In 1997 Labour won a landslide victory and Gordon became Chancellor of the Exchequer.

During ten years at the Treasury, Gordon masterminded many of Labour’s proudest achievements including the winter fuel allowance, lifting half a million children out of poverty, introducing the Minimum Wage, the Child Trust Fund, the Child Tax Credit and paternity leave and creating Sure Start.

His childhood passion for global justice was reflected in his negotiation of debt cancellation for the world’s poorest nations and the tripling of the development budget to make this Labour Government the first in British history to be on track to keep the promise to spend 0.7% of national income on life-saving aid.

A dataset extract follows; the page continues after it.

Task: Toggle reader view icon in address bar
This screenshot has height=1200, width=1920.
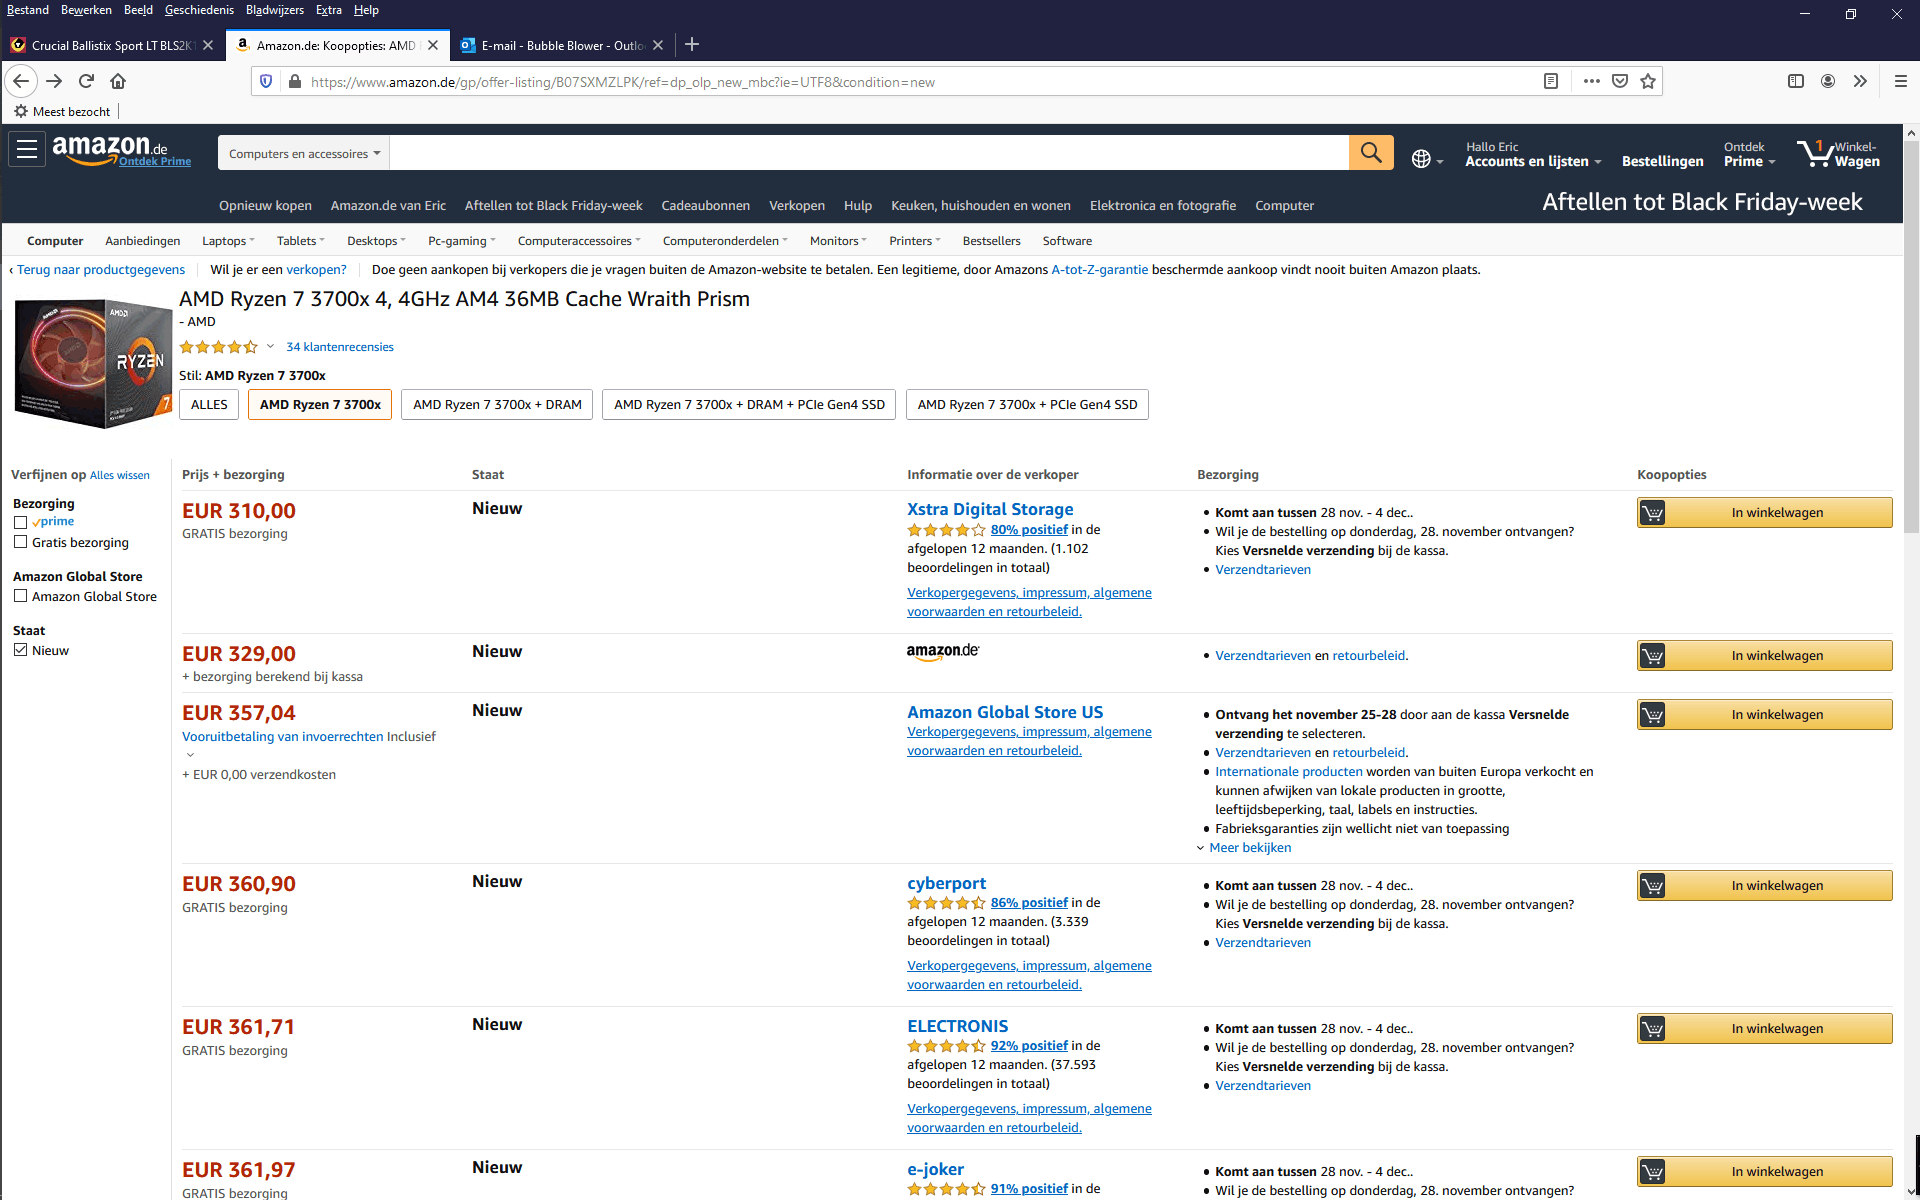Action: 1551,81
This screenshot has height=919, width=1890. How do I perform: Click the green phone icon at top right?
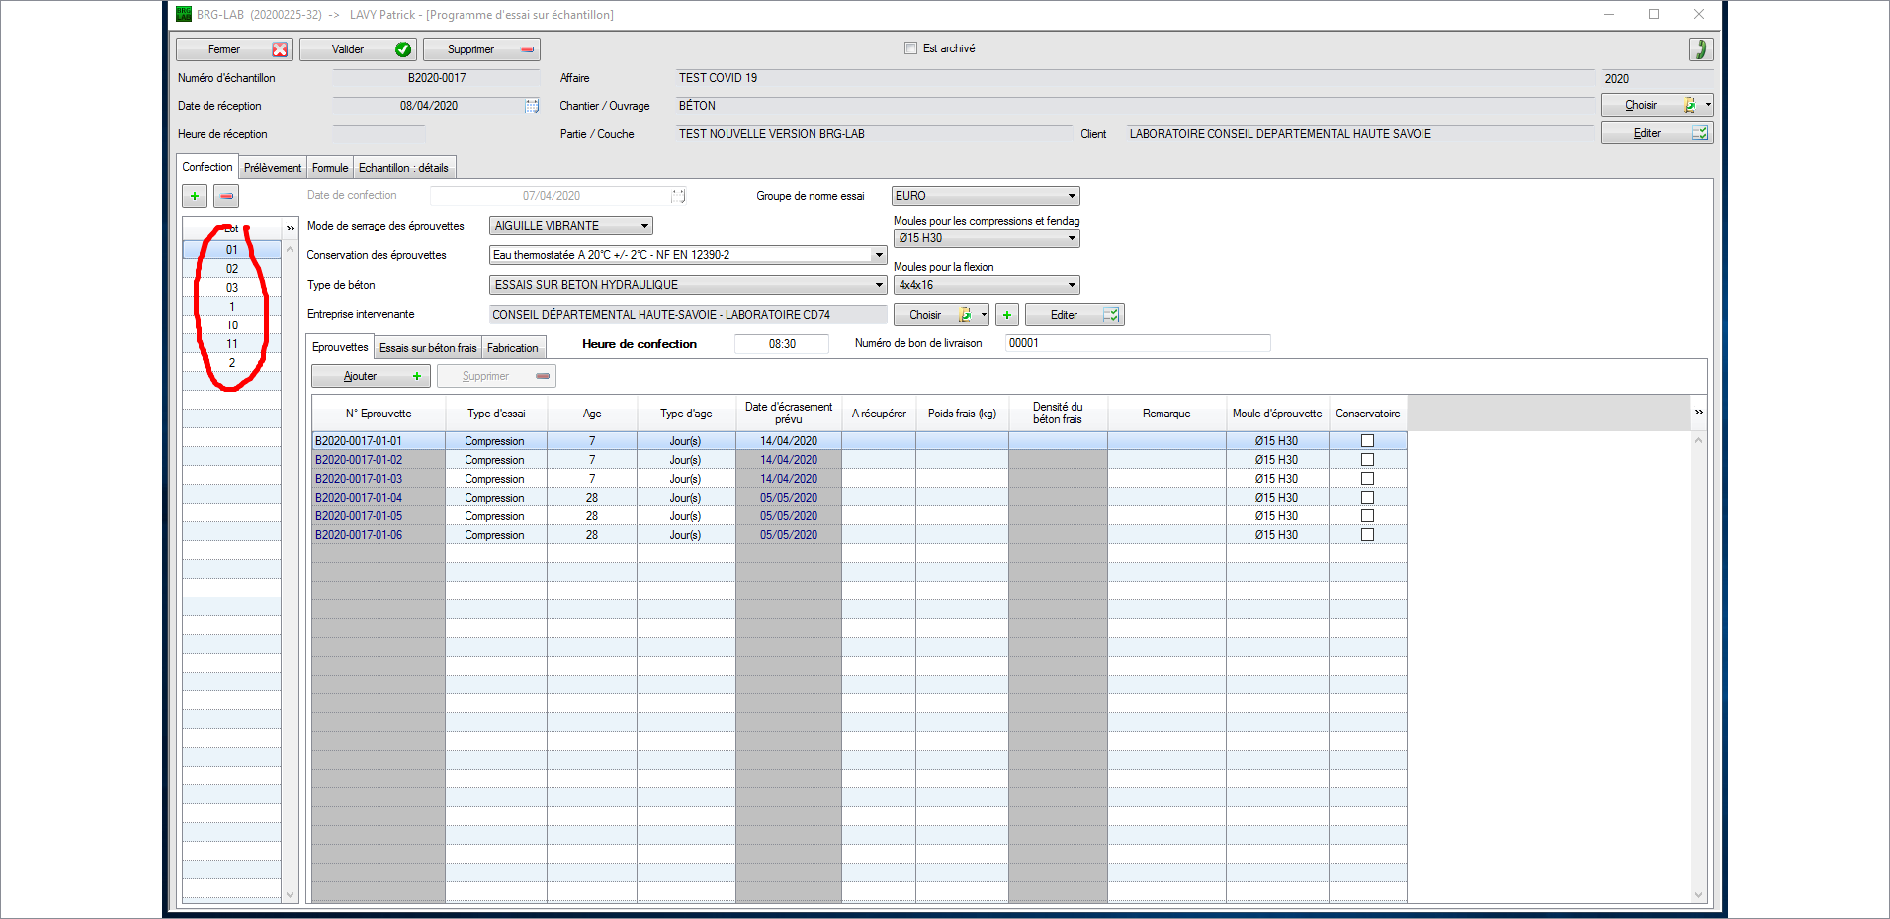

Gordon Brown Prime Minister

The Brown family moved into 10 Downing Street on the 27th of June 2007 and Gordon quickly set about introducing changes like neighbourhood policing in every area, the world’s first ever Climate Change Act and a legally-enforceable right to early cancer screening and treatment.

Gordon summed up his record in office in a speech to Labour Party conference in 2009. Since becoming Prime Minister, he has made major changes to how Britain tackles health, education, defence, crime, energy and foreign policy. His major speeches on each of these areas have been collected together in a collection, ‘The Change we Choose’ (The greatest challenge Gordon has faced in office is the worldwide financial crisis and the subsequent recession. Gordon is widely credited with preventing a second great depression through his negotiation of the global deal at the London Summit, a meeting of the G20, which he hosted in the middle of the financial crisis.

In 2009 he was named in the Time 100 and was profiled by author JK Rowling.

Family life and becoming a Dad

Gordon proposed to Sarah Macaulay on a beach in Fife on the first day of the new millennium. Seven months later they were married in a private ceremony at their home in North Queensferry On the 28th of December 2001 Sarah gave birth to a daughter, Jennifer, who was born two months premature. On the 7th of January, just ten days later, she passed away. Determined to help other babies and children, Gordon and Sarah set up PiggyBankKids (of which Sarah remains the President.

In 2003, Gordon and Sarah had a second child, John, followed by Fraser in 2006. The privacy of the boys has been fiercely guarded and Gordon and Sarah are determined that they can have an ordinary childhood at local schools."